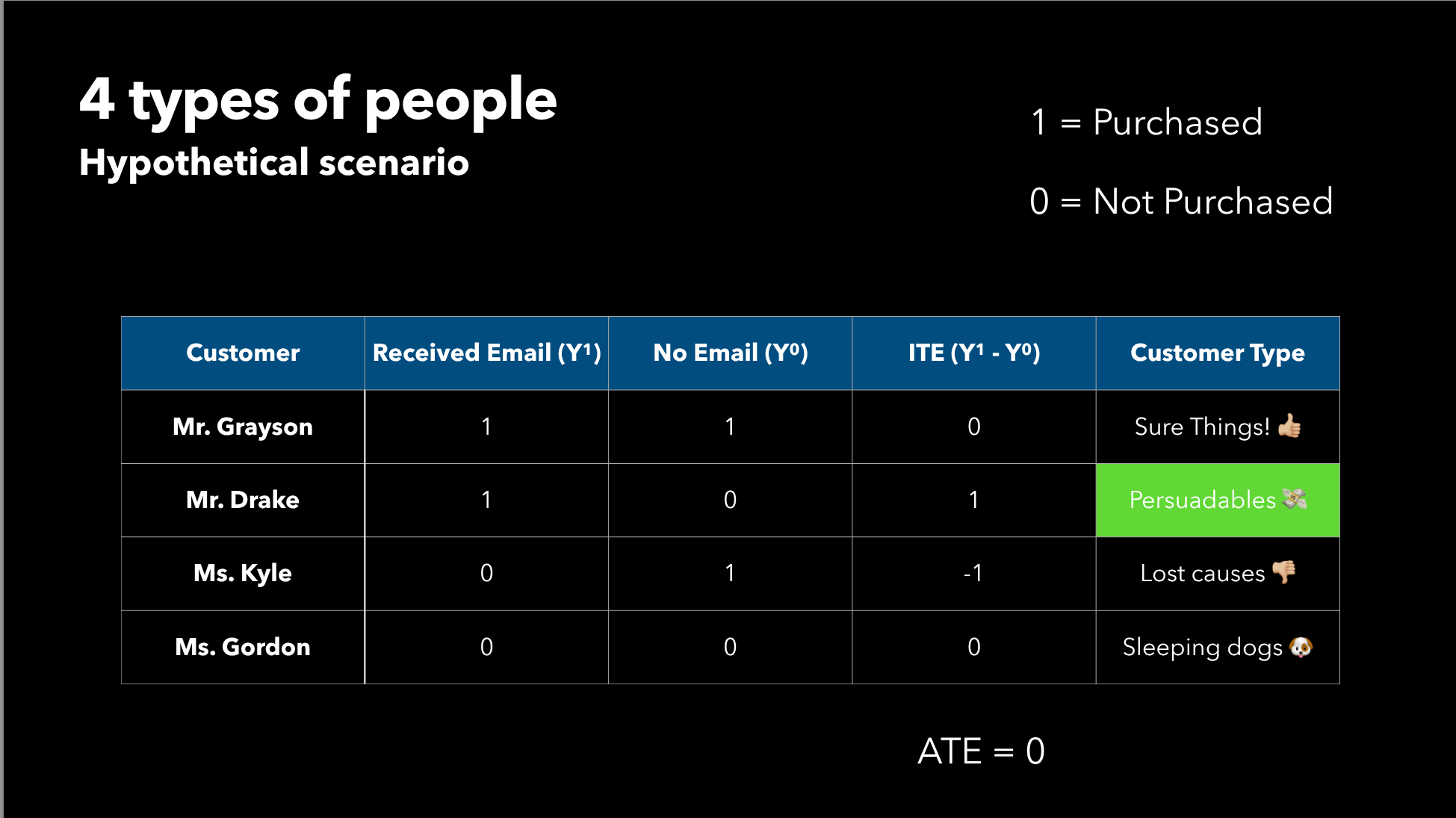Click the thumbs up emoji beside Sure Things
Screen dimensions: 1456x818
[x=1289, y=426]
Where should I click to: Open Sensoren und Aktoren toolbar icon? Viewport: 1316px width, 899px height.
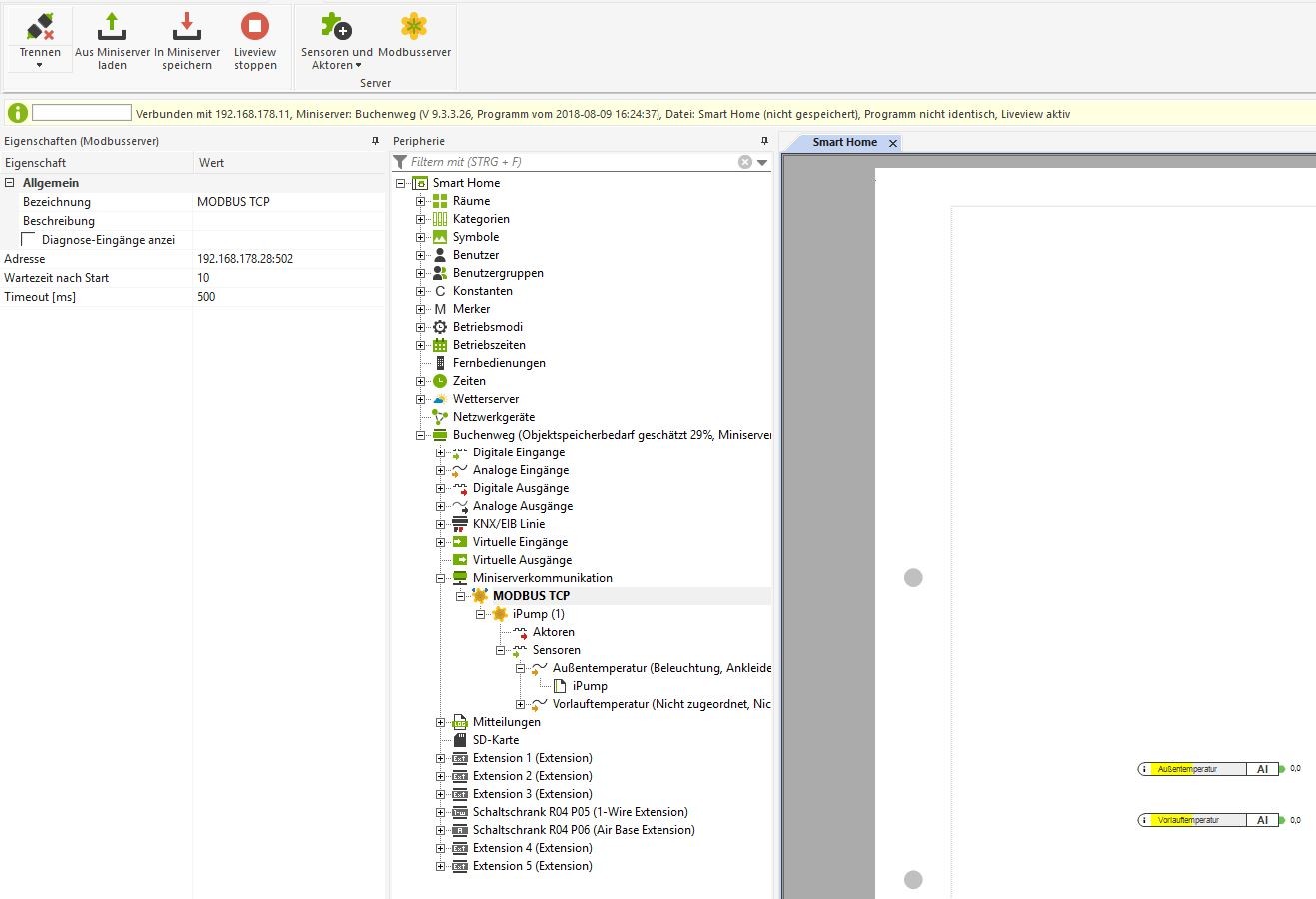tap(336, 27)
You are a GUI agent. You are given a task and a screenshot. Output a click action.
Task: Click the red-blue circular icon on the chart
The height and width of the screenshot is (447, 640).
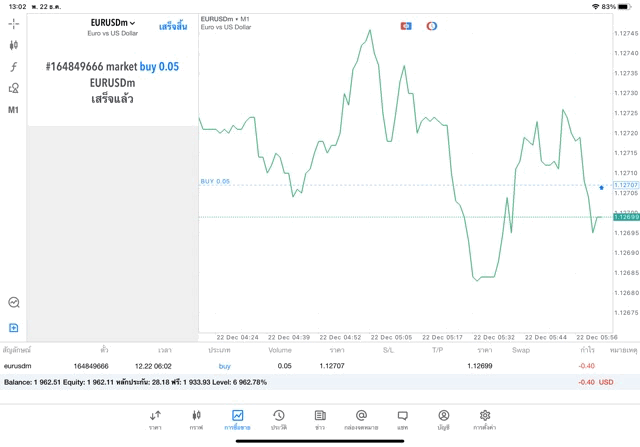point(432,26)
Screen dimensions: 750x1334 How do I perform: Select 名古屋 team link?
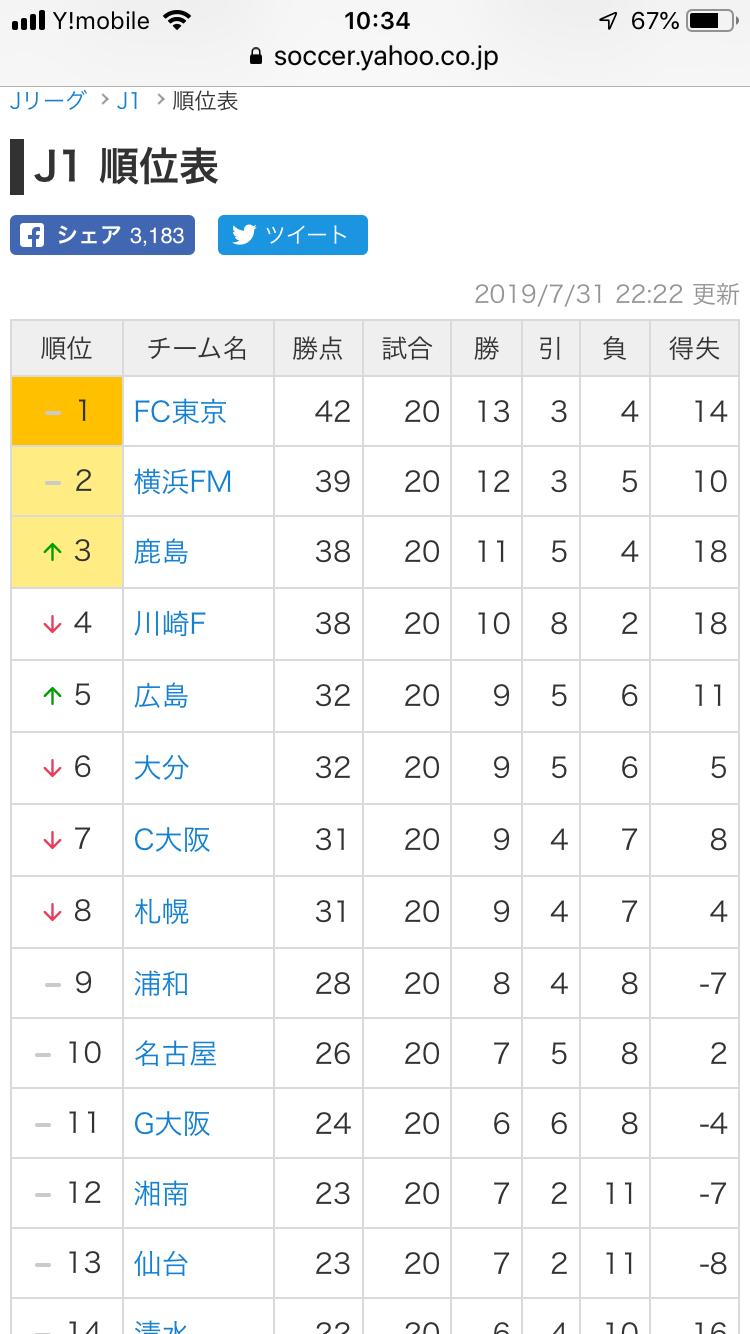tap(175, 1053)
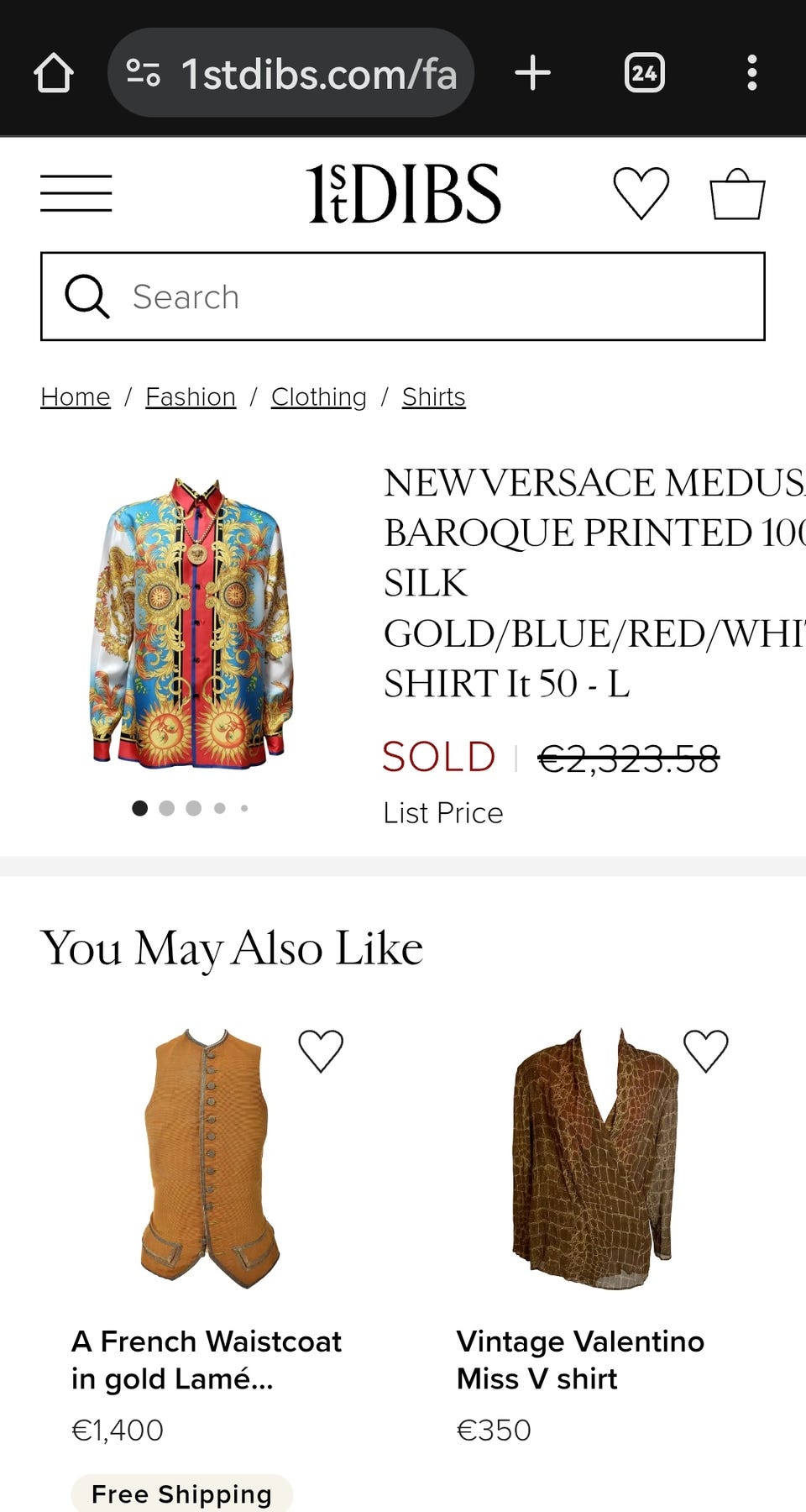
·····
• WHAT IS BEING ASKED:
Reproduce the span beginning at the line with "Task: Click the" and ending at the last line of the entries above, inclusive, exactly as it stands. Exclude the pictures.

• SOLUTION TO THE EXERCISE:
Task: Click the red-blue circular icon on the chart
The height and width of the screenshot is (447, 640).
point(432,26)
Screen dimensions: 750x1334 How do I perform: Select 名古屋 team link?
tap(175, 1053)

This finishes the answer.